§ WHAT YOU HAVE TO DO: Copy every text line of the data below word for word, leaving out the pictures.
***** INPUT FOR THIS TASK *****
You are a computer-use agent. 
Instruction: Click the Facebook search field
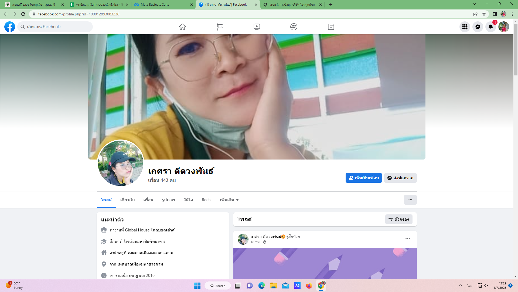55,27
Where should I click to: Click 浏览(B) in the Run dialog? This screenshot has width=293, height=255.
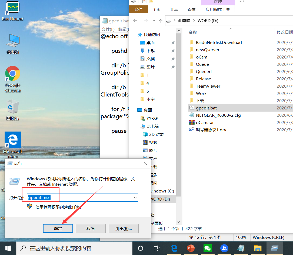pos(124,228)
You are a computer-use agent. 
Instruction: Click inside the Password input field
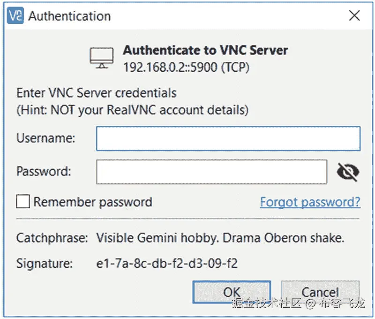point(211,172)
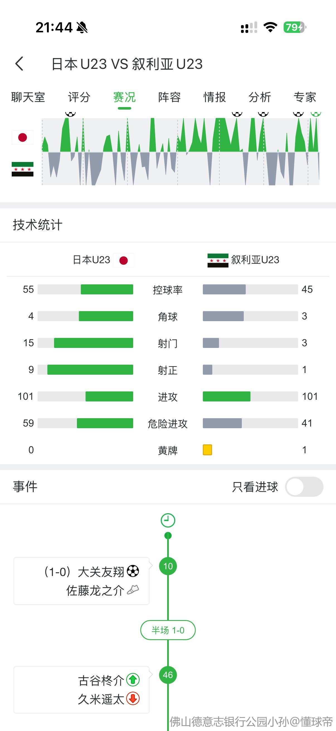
*****
§ SOLUTION TO THE EXERCISE:
You are a computer-use agent. 
Instruction: Click the Facebook search field
55,27
Where should I click to: Click 浏览(B) in the Run dialog? This screenshot has width=293, height=255.
pos(124,228)
You are a computer-use agent. 
Instruction: Click inside the Password input field
point(211,172)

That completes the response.